### YOUR OBJECTIVE
Retype exactly every line from the one that includes "Where should I" through the final line of the listing, both ends kept, and omit the pictures.

### TASK MATERIAL
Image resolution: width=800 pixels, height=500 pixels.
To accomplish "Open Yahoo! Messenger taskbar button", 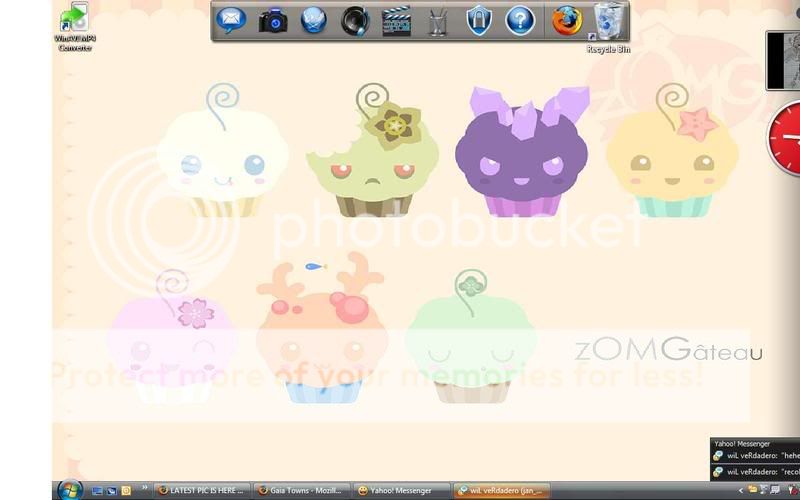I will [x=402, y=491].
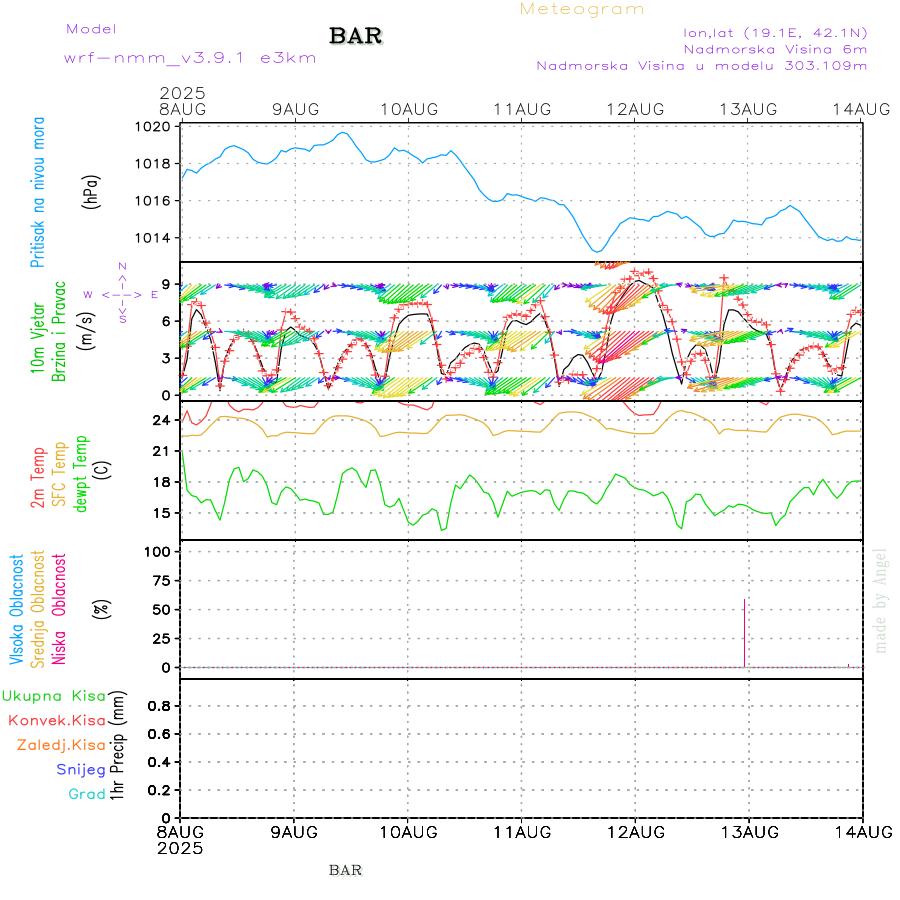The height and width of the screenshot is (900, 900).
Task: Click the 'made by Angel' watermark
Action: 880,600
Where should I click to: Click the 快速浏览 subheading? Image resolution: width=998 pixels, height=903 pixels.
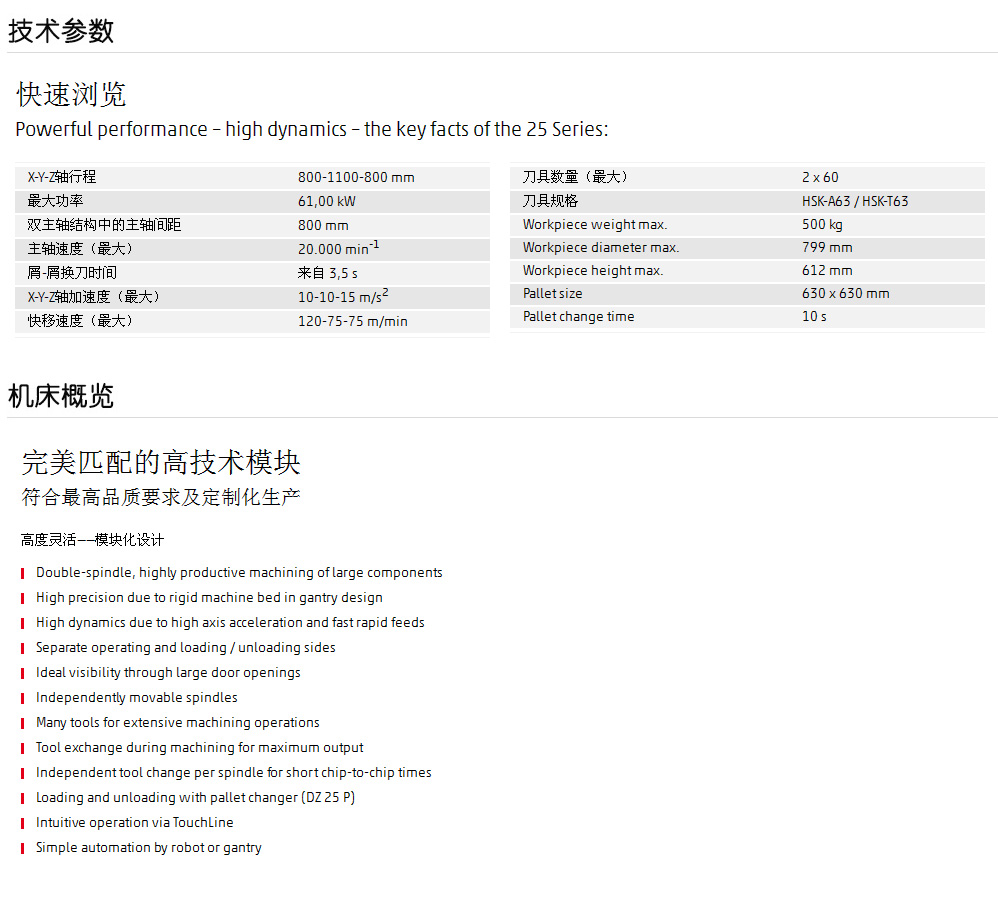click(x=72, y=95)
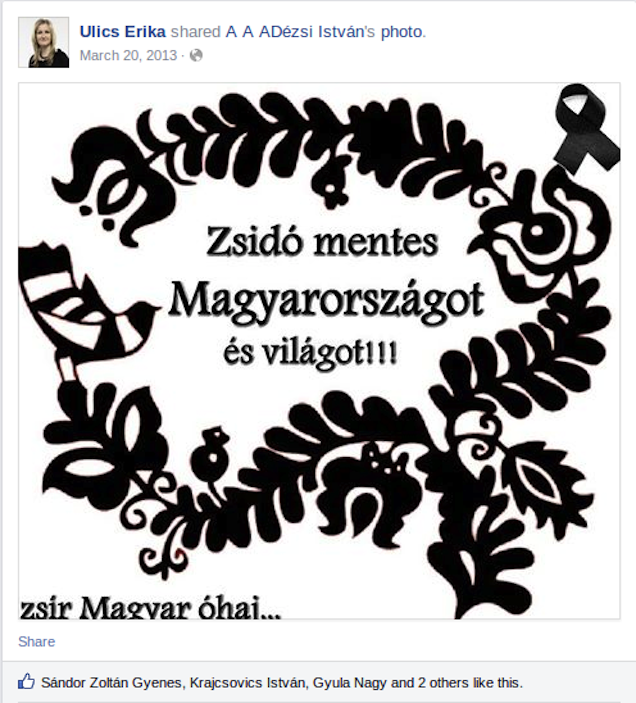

### WRITTEN RESPONSE
Where should I click to: Click the 快速浏览 subheading? Image resolution: width=998 pixels, height=903 pixels.
click(x=72, y=95)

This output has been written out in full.